- Task -
Edit the material from its start through the line containing "Action: (363, 138)", replacing "Storage" with "Network" and changing nothing else. Return only those lines.

───

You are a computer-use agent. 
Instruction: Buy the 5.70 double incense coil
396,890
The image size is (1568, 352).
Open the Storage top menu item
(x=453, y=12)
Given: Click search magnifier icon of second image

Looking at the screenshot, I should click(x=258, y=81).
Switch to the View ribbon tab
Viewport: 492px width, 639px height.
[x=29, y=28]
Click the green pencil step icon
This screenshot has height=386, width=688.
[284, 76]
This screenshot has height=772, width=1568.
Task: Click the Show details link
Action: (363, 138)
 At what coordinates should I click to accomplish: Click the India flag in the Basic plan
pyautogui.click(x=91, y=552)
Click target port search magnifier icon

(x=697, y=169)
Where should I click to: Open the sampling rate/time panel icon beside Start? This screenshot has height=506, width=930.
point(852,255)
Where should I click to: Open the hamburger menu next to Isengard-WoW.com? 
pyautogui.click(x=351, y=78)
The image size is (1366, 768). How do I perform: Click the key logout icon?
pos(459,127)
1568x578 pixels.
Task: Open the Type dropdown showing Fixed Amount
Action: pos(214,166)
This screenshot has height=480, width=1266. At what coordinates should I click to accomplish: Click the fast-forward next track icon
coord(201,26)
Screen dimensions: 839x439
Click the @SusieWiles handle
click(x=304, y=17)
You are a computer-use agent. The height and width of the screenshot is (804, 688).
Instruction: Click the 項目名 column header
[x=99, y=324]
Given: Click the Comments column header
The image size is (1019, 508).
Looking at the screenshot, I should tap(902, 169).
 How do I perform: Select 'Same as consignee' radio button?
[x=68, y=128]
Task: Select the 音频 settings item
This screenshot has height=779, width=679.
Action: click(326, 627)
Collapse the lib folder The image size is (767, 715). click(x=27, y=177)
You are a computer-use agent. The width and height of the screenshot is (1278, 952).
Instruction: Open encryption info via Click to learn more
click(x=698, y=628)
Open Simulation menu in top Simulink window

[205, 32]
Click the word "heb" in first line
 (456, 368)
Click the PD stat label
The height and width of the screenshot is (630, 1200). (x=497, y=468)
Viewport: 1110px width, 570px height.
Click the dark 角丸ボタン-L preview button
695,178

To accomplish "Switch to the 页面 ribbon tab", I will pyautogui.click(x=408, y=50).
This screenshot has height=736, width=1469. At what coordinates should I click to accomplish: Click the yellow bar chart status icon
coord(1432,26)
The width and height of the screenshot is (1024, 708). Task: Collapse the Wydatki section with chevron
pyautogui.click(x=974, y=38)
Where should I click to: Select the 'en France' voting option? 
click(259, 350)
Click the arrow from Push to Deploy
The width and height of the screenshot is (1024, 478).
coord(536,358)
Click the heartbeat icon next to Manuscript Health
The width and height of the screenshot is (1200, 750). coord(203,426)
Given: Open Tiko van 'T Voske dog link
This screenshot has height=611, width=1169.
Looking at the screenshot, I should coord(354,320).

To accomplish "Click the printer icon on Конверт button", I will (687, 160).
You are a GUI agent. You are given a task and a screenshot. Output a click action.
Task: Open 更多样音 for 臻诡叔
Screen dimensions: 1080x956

───

- Result for this exercise -
You are a computer-use agent. 
Instruction: Buy the 5.70 double incense coil
396,890
The image size is (1568, 352).
Open the Network top menu item
(x=453, y=12)
Given: Click search magnifier icon of second image

Looking at the screenshot, I should click(x=258, y=81).
Switch to the View ribbon tab
Viewport: 492px width, 639px height.
[x=29, y=28]
Click the green pencil step icon
This screenshot has height=386, width=688.
[284, 76]
This screenshot has height=772, width=1568.
Task: Click the Show details link
Action: (363, 138)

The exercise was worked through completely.